Armin said:
Hi all,
I truly hate word, but a friend of mine running rublog in his office
thinks that rublog would get more acceptance if people could use
their word documents instead of the current .rdocs.
I first thought of exporting an uploaded word doc into .html and letting
people
reimport the .html if they want to make any changes.
Does anybody have a better idea?
Tell them them to use OpenOffice?
I had been using Word with Blogtari, with VBA code to handle automatic
saving/conversion to plain text, followed by an HTTP post to the blog
server.

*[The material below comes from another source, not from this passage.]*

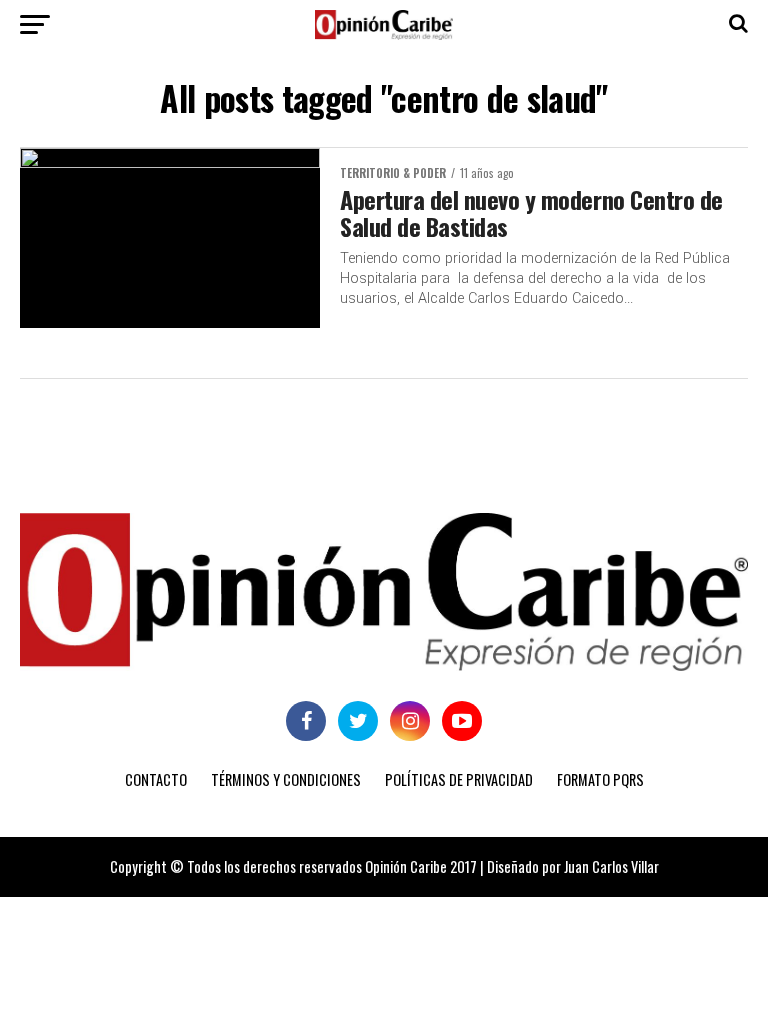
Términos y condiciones (286, 779)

It was sort of slick, prompting the user (me) with a form
showing the blog entry, title, and posting URL, giving the option of
posting the entry or going back to edit it.
It sort of fell by the wayside, as I added in some metaWeblog API
support to Blogtari and started using w.bloggar or vim+ftp to write
entries. But, in general, if a blog tool supports a known and
"standard" XML-RPC API such as metaWeblog or blogger, then writing VBA
to do the post shouldn't be that hard. (Might even exist someplace.)
Except, of course, you're writing VBA not Ruby. (If anyone knows how to
get Word to execute Ruby code much as it does VBA, please speak up. If
there were a general-purpose blog posting tool for Word, then it would
have no specific relation to Ruby, but if it were written in Ruby, then
it might be a way to get Ruby installed on more machines. I have some
ideas on how one might do this, but they're hacky.)
The idea of allowing a blog to support a native word processing format
seemed like a nice idea, so I wrote a converter class for Blogtari so
that one could upload OOo *.sxw files.
An example:
http://www.blogtari.com/index.rb/Development@A Not-Quite Roadmap.sxw
(Which now reminds me to get back to wrapping up some things ...)
Writing the same for rublog should be simple. Getting people to switch
from Word to OOo maybe less so.
A problem with using Word to generate HTML is that the resulting HTML is
crap. If one were ambitious, they could write VBA code to walk the Word
doc and emit rdoc or textile or something similar. Not that hard,
really; I've got similar code for turning Word into XML floating around.